As the Miami Marlins Twitter account is angering fans and the team is focusing on the off-season, there are other news with the season ending this week. With Aaron Judge chasing Roger Maris and his AL single season home run record and then breaking it, (along with the non-steroid MLB home run record), I wanted to bring up this important subject. Should steroid records matter or not?
How should we view steroid fueled records such as Barry Bonds’s single season home run one?
We as Miami Marlins fans got to experience a home run chase in 2017 with Giancarlo Stanton, that ended at 59. He wasn’t chasing the AL record being in the NL, he was unable to reach the MLB record (73), so the record he was chasing was the “real” record of 61. There are fans who claim that the record is 73 and those that say that it’s really 61. Which is it?
The case to count 73 is simple… Barry Bonds hit 73 home runs in a single season and no one hit more. The Chicago White Sox threw the 1919 World Series, but we still count the Cincinnati Reds as that year’s World Champions.
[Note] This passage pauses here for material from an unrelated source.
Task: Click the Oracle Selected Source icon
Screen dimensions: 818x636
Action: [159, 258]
The Houston Astros cheated to win the 2017 World Series, but we still count it too. If we erase Bonds’s record then naturally we have to go game by game and if his home run decided a game, then changed its result. What about other players who used steroids?
The case against the record is strong too… the 1919 Chicago White Sox players were banned for life, the Houston Astros received suspensions, Barry Bonds not getting into the Hall of Fame is not exactly a punishment, as very few players get in in the first place. How can anyone ever beat his record without going on steroids themselves? Is it fair to those players to discredit their results because they didn’t cheat?
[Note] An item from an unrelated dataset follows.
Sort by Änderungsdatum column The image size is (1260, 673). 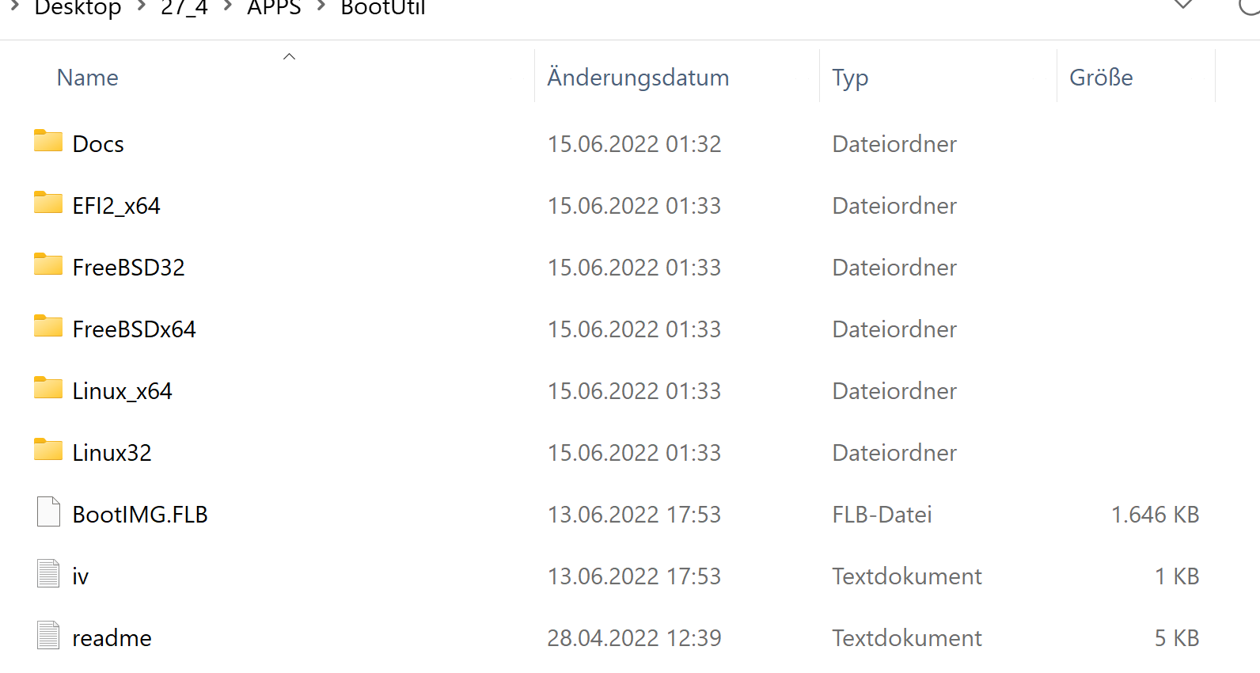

There are also people who believe that steroids didn’t even really help Barry Bonds that much. They say that steroids just give a player more strength. Science disagrees with that:
"“A 4 percent increase in ball speed, which can reasonably be expected from steroid use, can increase home run production by anywhere from 50 percent to 100 percent,” said Tobin, whose study will be published in an upcoming issue of the American Journal of Physics."
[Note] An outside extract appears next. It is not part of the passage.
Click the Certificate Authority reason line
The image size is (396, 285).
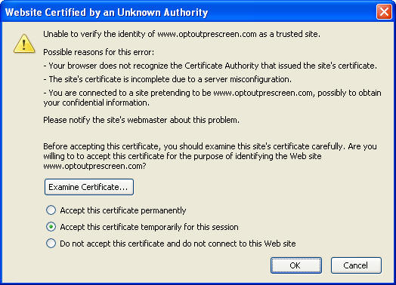pos(210,66)
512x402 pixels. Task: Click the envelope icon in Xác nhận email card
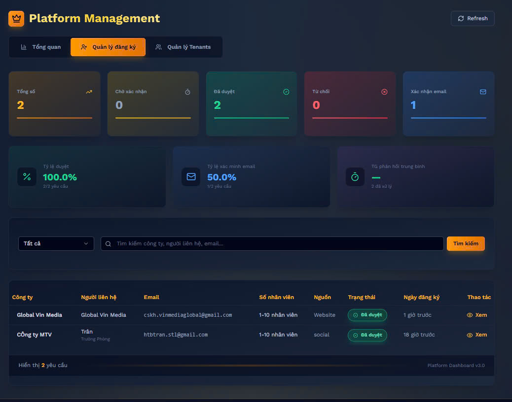pos(483,92)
Muscle mass from steroids is unnatural and boosts player performance to levels it shouldn’t be. Barry Bonds’s non-steroid home run high appears to be 46 in 1993. Looking at his 500+ AB pre-steroid seasons, his average was 30 home runs a season. He was actually in decline when in his late 30’s he suddenly launched 73 home runs. That’s not natural.
So should steroid records matter? Should they have asterisks next to them? Should they just be seen as records without caring how they were achieved? What do you think?